GUSA sucks, right? Wrong. It seems like beyond going to Georgetown Men’s Basketball games, a new favorite past time of Georgetown students is criticizing their student government. I have run into two opinion articles in the past few weeks in THE HOYA, including one from its very own Editorial Board (“With GUSA, Everybody Loses,”, Feb. 19, 2008), trying to discredit the student association completely. I am tempted to write an opinion article completely discrediting THE HOYA, yet I have another motivation in mind for writing this: that criticism for GUSA is without reason and, moreover, not needed.

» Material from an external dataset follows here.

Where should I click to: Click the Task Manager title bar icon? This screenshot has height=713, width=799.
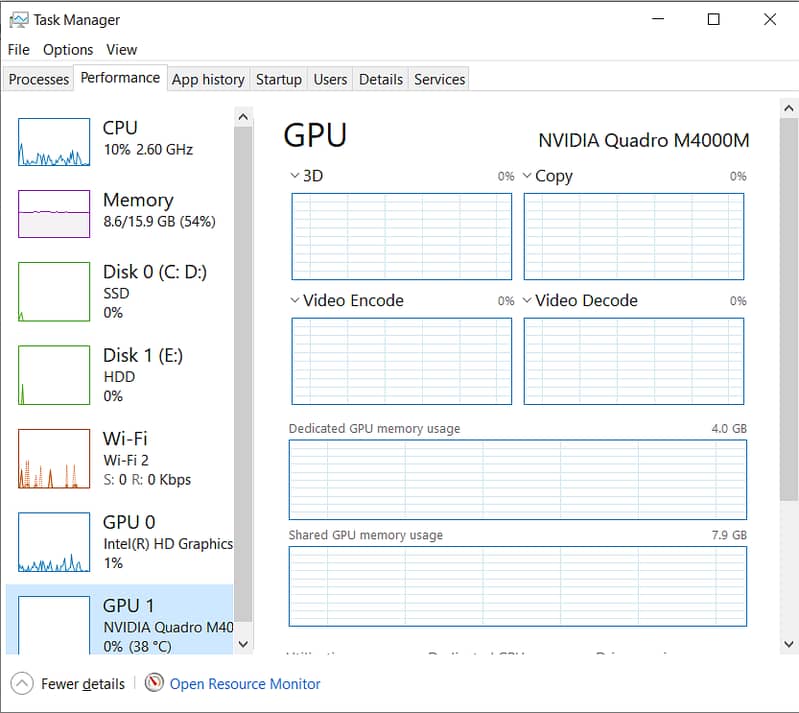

Amongst its many jabs at GUSA, in which the Editorial Board called it a “theatrically side-splitting joke,” the Board gave a laundry list of ideas that it thought GUSA should address: student racial segregation, Georgetown’s miserable financial status and the lack of the Jesuit-inspired spirit of service among students. I will be the first to concede that this list touches on several disheartening conditions of our campus. Since the Editorial Board took time to pretentiously sit back and bash the candidates and GUSA, perhaps it could also find time to offer some advice. How do we get black students and white students to sit together in O’Donovan Hall? How do we get the university to offer more financial aid instead of frivolously spending money on things that do not matter to students? How do we encourage fellow students to have a greater spirit of serving others? How would the Editorial Board suggest that GUSA go about tackling these issues more than just talking about it, which we know every GUSA member is quite capable of doing?

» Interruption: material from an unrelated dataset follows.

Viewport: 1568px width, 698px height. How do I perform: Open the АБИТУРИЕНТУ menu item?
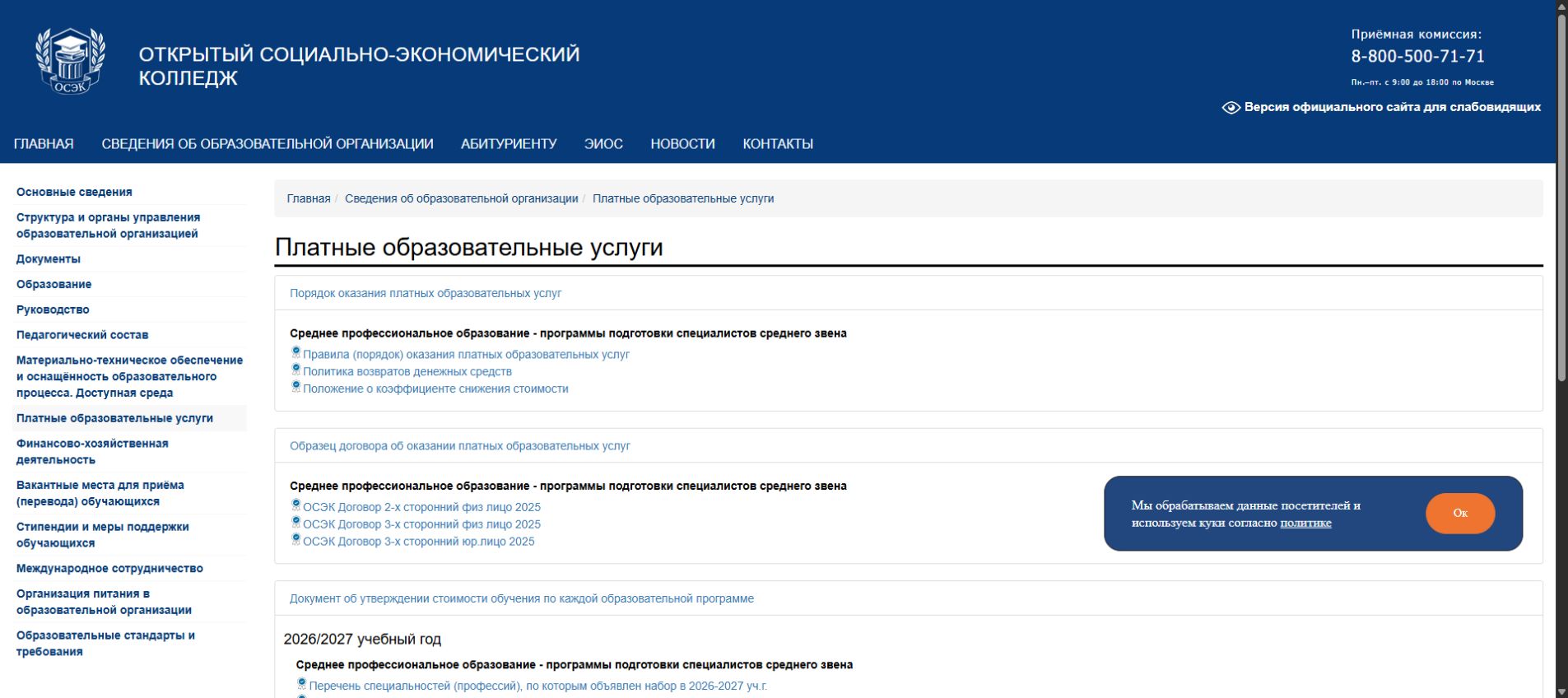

Having spent the last semester in Argentina, I share other students’ opinions that GUSA holds very little water in comparison to its counterparts in other parts of the world. When the University of Buenos Aires faculty and alumni made a decision that the students found unfair, I witnessed them completely block off the widest street in the world for several hours. Would the students of Georgetown University do this in order to let their voice saying that the university should offer more in the ways of financial aid be heard? No. But does this mean that GUSA is a completely ineffective tool? Certainly not. There is no greater evidence of student apathy at this school then the statistic that barely over a third of the student body votes for a president. Perhaps the Editorial Board should focus its criticism on general student sentiments, rather than pinning it on the brave few that are willing to push for even a degree of change.

One of the most miserable experiences I have had this semester at school was when my running-mate and I went in to interview with THE HOYA Editorial Board. In the student interviews, perhaps they should have asked the candidates’ stances on the issues they felt needed to be addressed, rather than asking broad, open-ended questions and ending the interview by inquiring whether or not the candidates were pro-HOYA independence (imagine The New York Times asking Obama before they made their endorsement if he was planning on investing in its newspaper and buying life-long subscriptions for all of his friends and family).

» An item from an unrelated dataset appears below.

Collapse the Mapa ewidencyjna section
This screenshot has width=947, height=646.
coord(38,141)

GUSA has had many successes in the past years and has made progress on issues that students care about. It just so happens that most students right now care more about being able to play beer pong at their next party than about racial segregation on campus. Please excuse GUSA for representing the wants of its constituency. People will want to further discredit GUSA due to the result of the elections. The elections are not the issue. The election commissioner, a very intelligent and dedicated person, and the GUSA Senate, a group of students who actually do care about this “side-splitting joke” of a student body, felt that a run-off election for the president would be the best way to approach the results of the first ballot. How this election has been handled does not make GUSA more pathetic, nor does it affect the functionality of the body.

I conclude by making a friendly reminder to the Editorial Board, and the rest of the student body, that due to the efforts of GUSA, no keg-ban was imposed, so maybe they should stop, get a drink and think whether their criticism is helpful or justified.

D. Arthur Sevin is a junior in the School of Foreign Service and ran for vice president in the 2008 GUSA elections.